━━ Exercise input ━━
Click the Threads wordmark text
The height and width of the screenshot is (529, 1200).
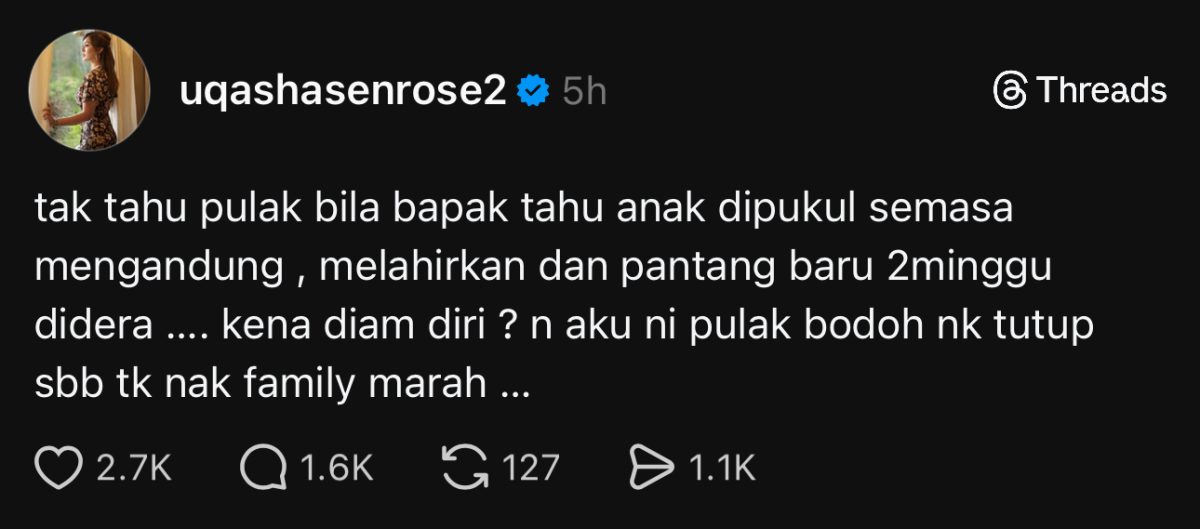click(1101, 91)
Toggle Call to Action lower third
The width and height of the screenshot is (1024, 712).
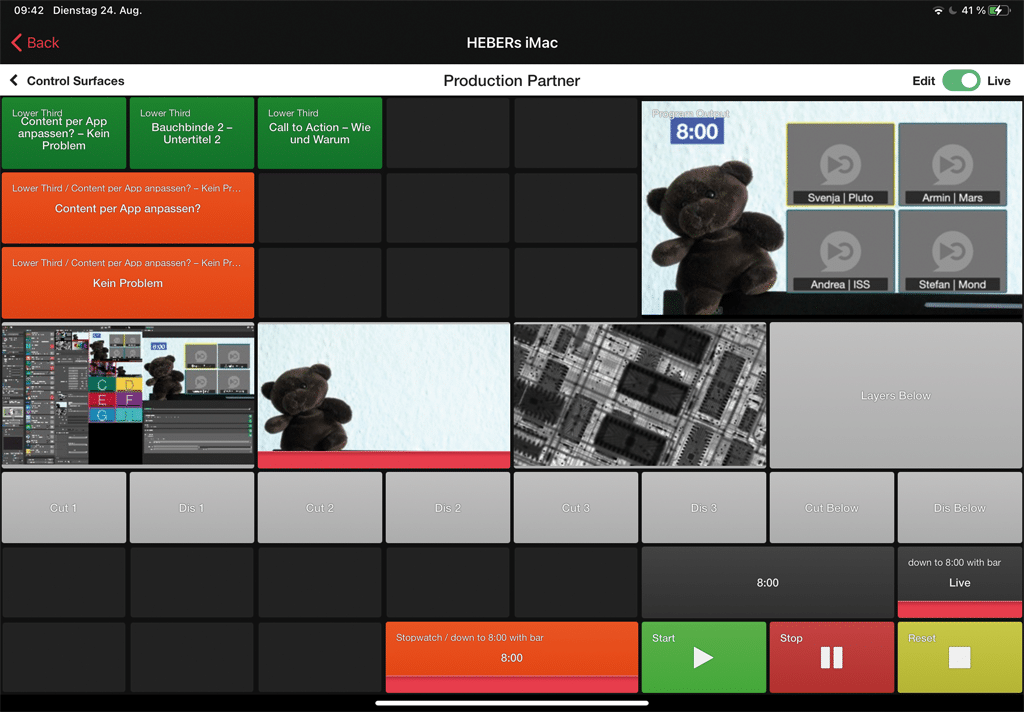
━━━
● Task goal
All of the data above should be transcribed verbatim, with pictures omitted.

● Completed task
Click the Threads wordmark text
The height and width of the screenshot is (529, 1200).
click(1101, 91)
Toggle Call to Action lower third
The width and height of the screenshot is (1024, 712).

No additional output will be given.